New Design: Scope By MA-Style Architects in Japan

"The large opening on the north side projects into the landscape and catches the changes of the season and daily weather, bringing in light and a feeling of the wind," say the architects.
Poised on a hill looking over tea plantations in Southern Japan, Scope is a sculptural new building designed by mA-style architects, reports Jeanne-Marie Cilento. Photographs by Kai Nakamura
 
DESIGNED as a giant viewfinder, the building has a jutting rectilinear snout that takes in the green swathes of the surrounding tea bushes. The house is compact ~ barely one hundred square metres ~ but has the strong presence of an abstract Henry Moore statue and the charisma of Le Corbusier’s small chapel at Ronchamp. The telescopic second level has a single glazed wall, like a lense, focusing all attention out to the brilliant emerald plants producing green tea that cover the Makinohara Plateau below.
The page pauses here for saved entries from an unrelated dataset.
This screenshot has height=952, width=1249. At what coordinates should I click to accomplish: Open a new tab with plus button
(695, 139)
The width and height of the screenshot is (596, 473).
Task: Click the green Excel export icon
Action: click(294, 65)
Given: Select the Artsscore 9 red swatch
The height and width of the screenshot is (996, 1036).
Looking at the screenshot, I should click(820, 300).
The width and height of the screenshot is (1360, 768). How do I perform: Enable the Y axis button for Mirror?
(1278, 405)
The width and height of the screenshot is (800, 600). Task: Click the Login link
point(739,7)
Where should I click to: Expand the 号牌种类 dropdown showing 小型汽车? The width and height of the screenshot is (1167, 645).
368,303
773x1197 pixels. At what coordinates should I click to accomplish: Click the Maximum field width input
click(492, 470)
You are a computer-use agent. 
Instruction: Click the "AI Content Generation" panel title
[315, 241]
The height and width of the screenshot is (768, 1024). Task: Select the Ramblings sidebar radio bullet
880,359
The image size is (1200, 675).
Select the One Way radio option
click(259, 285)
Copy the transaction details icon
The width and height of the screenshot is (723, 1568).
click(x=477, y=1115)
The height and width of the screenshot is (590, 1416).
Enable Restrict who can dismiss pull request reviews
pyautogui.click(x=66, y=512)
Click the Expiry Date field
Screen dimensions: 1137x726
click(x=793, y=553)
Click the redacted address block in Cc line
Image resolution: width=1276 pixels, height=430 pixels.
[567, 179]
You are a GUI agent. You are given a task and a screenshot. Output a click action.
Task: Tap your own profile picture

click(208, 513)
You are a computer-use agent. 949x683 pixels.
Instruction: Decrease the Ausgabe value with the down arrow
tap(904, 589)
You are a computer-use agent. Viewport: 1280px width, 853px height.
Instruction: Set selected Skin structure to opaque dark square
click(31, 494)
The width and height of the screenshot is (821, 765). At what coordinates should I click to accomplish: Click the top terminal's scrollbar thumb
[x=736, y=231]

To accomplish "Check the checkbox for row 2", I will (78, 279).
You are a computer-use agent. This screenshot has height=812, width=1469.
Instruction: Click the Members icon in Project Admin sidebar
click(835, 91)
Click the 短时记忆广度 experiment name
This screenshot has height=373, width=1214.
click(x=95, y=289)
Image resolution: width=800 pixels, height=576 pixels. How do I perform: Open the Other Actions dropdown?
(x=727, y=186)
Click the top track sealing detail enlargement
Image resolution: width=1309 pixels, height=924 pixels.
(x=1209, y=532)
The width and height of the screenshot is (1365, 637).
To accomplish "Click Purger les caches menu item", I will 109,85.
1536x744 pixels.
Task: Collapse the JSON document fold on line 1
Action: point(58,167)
Atsushi and Mayuma Kawamoto of mA-style architects wanted to create a contemporary new building in this small town in Shizuoka Prefecture. Sited high on a stone platform, Scope is resoundingly Modernist but has a certain grace of scale and lightness that prevents it dominating the landscape dotted with modest houses.

“We felt it was necessary for the client, who has lived in this area a long time, to design a building which could recapture the charm of the land afresh,’’ Atsushi Kawamoto explains. “The site consists of a tiered stone wall in a landslide prevention zone which is why we couldn't use the whole site for construction. We created the "telescope" form on the second level as a trapezoid because the view to the north is beautiful and the room spreads out in that direction."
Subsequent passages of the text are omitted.